WyomingPBS, after first announcing Thursday’s debate in Sheridan would be closed to both the media and public, on Tuesday announced that Sheridan College had decided to allow credentialed media to cover the event in person. There was no mention of allowing members of the public to in person.
The debate, which begins at 7 p.m., will be live-streamed.
Terry Dugas, general manager for WyomingPBS, did not specify that it was Sheridan College’s decision to close the event to the media and the public, but he credited the Sheridan Press newspaper for convincing the college to allow media access.
Dugas said the safety of the candidates and WyomingPBS staff was a primary concern in the original closure.
“Daily, there are news reports of political figures and public servants being assaulted,” he said. “Even in Wyoming, political figures receive death threats. One of the candidates even describes such a death threat on his Facebook page.”
Sheridan College President Walter Tribley would not personally respond to questions about the decision.
“For reasons related to the safety of all in attendance at the event, I am not responding to questions about the event at this time,” he said in a Tuesday morning email.
Dugas said PBS was also concerned about the possibility of a vocal supporter disrupting the live event.
“The intense passion among supporters of all the candidates led us to close the debate to the public,” Dugas said. “We were not asked to do this by any of the candidates.”
Several of the candidates taking part in the event told Cowboy State Daily they did not ask for the debate to be closed.

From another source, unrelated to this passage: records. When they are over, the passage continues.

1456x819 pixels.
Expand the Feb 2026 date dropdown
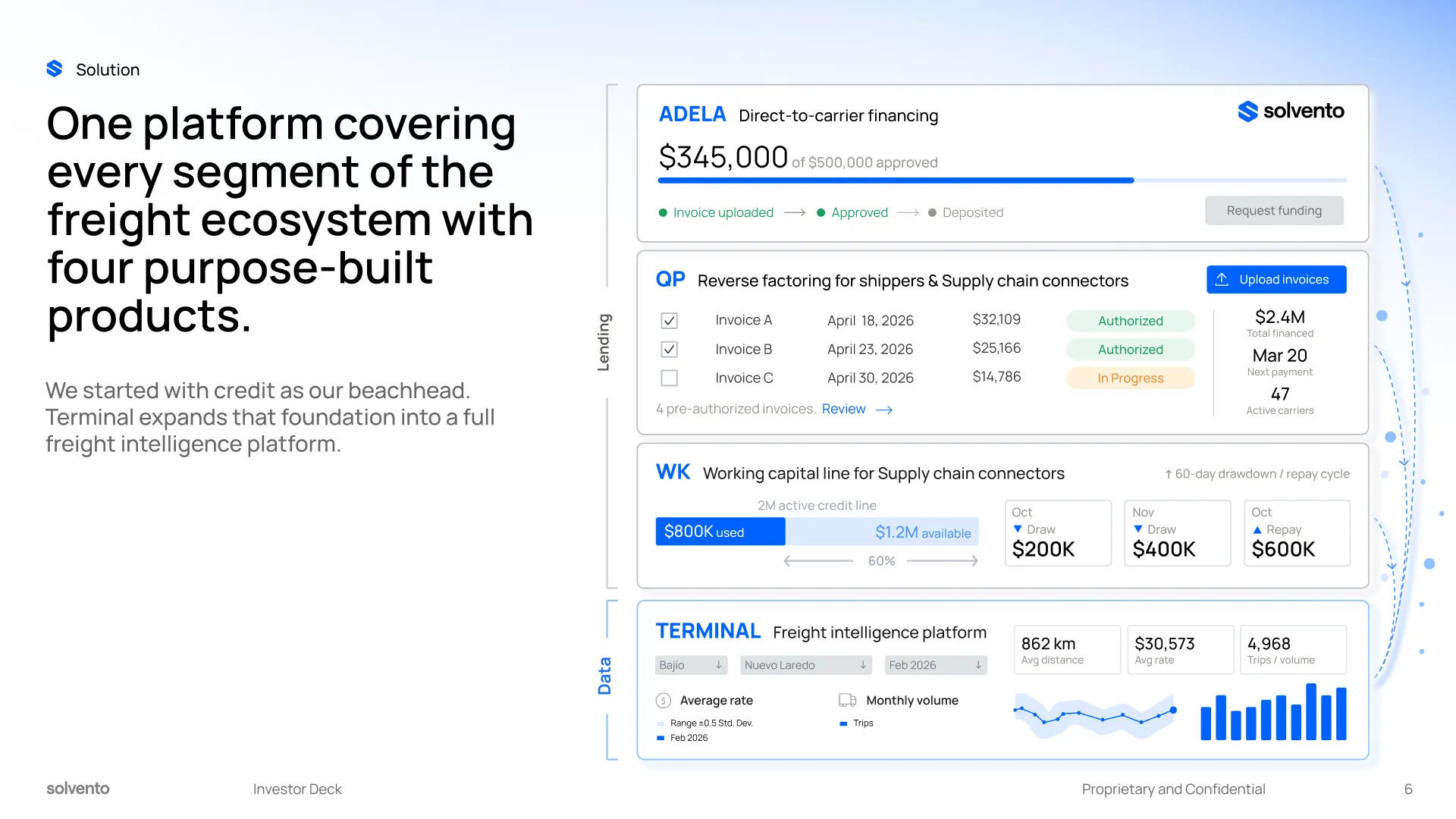point(936,665)
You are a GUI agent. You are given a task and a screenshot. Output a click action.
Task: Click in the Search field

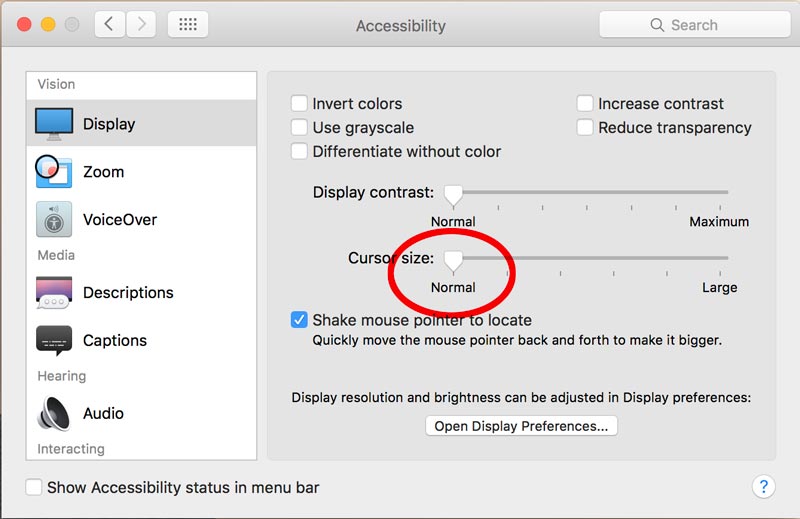coord(694,24)
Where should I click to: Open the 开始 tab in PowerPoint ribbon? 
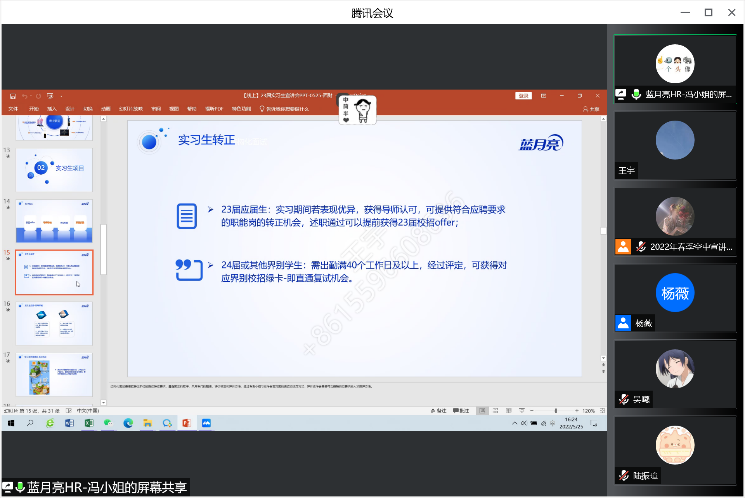(33, 108)
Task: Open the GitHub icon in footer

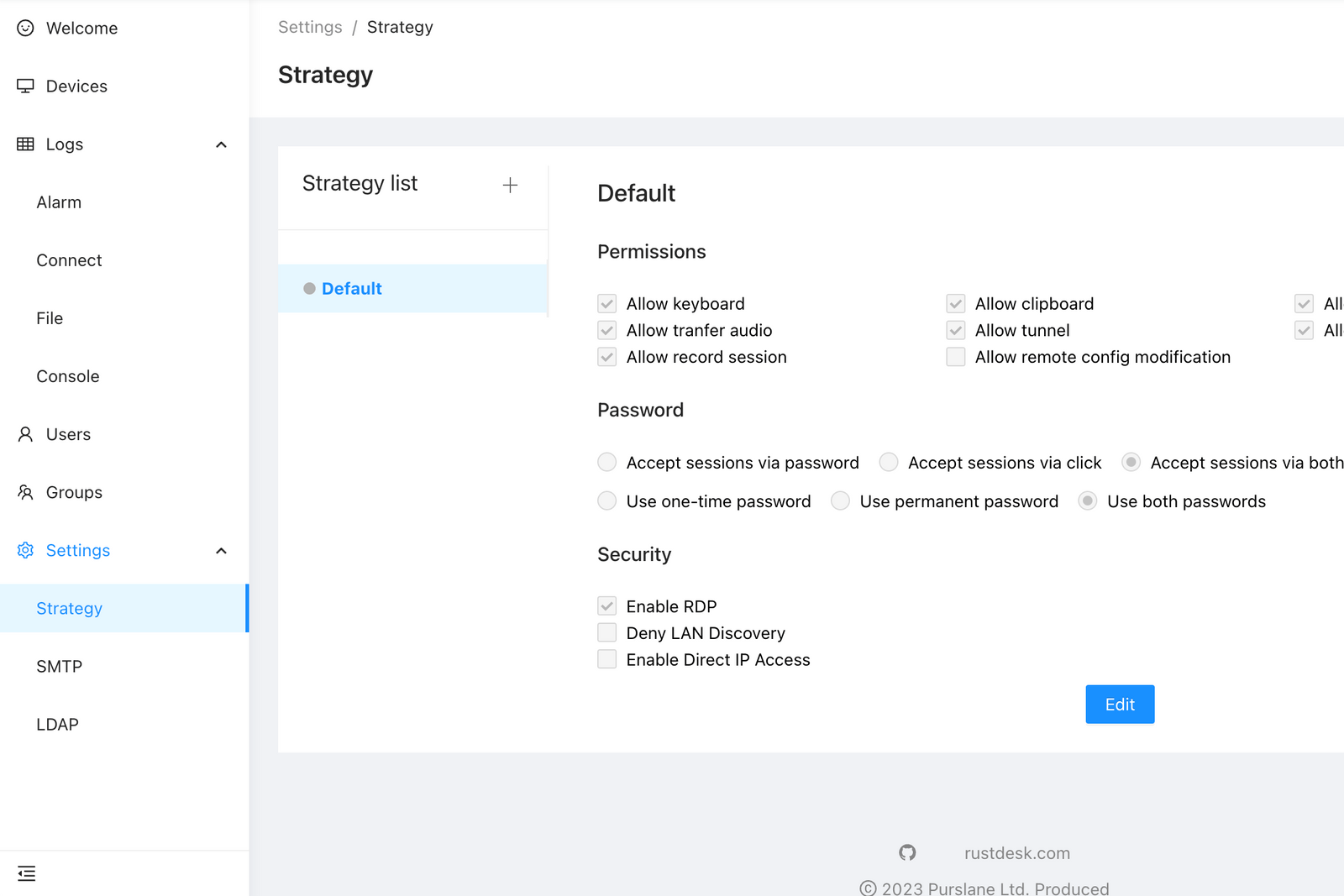Action: pos(907,853)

State Sen. Anthony Bouchard, R-Cheyenne, blamed incumbent U.S. Rep. Liz Cheney, but Cheney’s press manager Tammy Hooper said the Cheney team had no input on the decision and were simply given the same rules and guidelines as the other candidates.
None of the candidates said it was their preference to have the debate closed and Harriet Hageman and Denton Knapp said they wanted it open.
Last week, Dugas said PBS would confer with the “security team” for the event, which he said made the decision to close the event to the public. He did not disclose the identity of the security team.
The debate’s moderator said he and PBS both worked to open the debate.
“As the moderator for Thursday’s upcoming Republican U.S. House Debate, I am very pleased about this announcement,” said Craig Blumenshine, debate moderator. “The moment I learned this event would be closed to the press, I fought back hard, and my former colleagues at WyomingPBS did as well. It is the right decision to allow a free and independent press to cover the event in person.”